## Text segment

..........

[gmx-users] multinode issue

Mark Abraham mark.j.abraham at gmail.com
Sat Dec 6 15:08:23 CET 2014


On Sat, Dec 6, 2014 at 9:29 AM, Éric Germaneau <germaneau at sjtu.edu.cn>
wrote:

> Dear Mark, Dear Szilárd,
>
> Thank you for your help.
> I did try different I_MPI... option without success.
> Something I can't figure is I can run jobs with 2 or more OpenMP threads
> per MPI process, but not just one.
> It crash doing one OpenMP threads per MPI process, even I disable
> I_MPI_PIN.
>

OK, well that points to something being configured incorrectly in IMPI,
rather than any of the other theories. Try OpenMPI ;-)

Mark


>
>   Éric.
>
>
>
> On 12/06/2014 02:54 AM, Szilárd Páll wrote:
>
>> On a second thought (and a quick googling), it _seems_ that this is an
>> issue caused by the following:
>> - the OpenMP runtime gets initialized outside mdrun and its threads
>> (or just the master thread), get their affinity set;
>> - mdrun then executes the sanity check, point at which
>> omp_get_num_procs(), reports 1 CPU most probably because the master
>> thread is bound to a single core.
>>
>> This alone should not be a big deal as long as the affinity settings
>> get correctly overridden in mdrun. However this can have the ugly
>> side-effect that, if mdrun's affinity setting gets disabled (if mdrun
>> detects the externally set affinities it back off or if not all
>> cores/hardware threads are used), all compute threads will inherit the
>> affinity set previously and multiple threads will run on a the same
>> core.
>>
>> Note that this warning should typically not cause a crash, but it is
>> telling you that something is not quite right, so it may be best to
>> start with eliminating this warning (hints: I_MPI_PIN for Intel MPI,
>> -cc for Cray's aprun, --cpu-bind for slurm).

..........

## Record set
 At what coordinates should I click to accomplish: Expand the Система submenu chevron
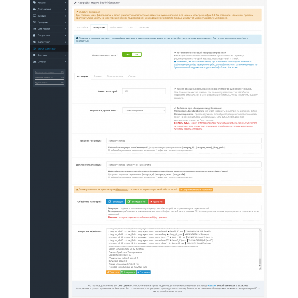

..........

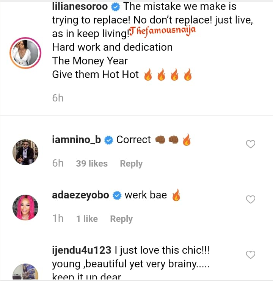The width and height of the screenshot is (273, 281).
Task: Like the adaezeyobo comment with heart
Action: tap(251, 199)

..........

## Exercise instructions
In the multinode issue thread, what setting does Szilárd give as the hint for Intel MPI? Base your answer on the multinode issue thread alone, not on the records.

## Exercise output
I_MPI_PIN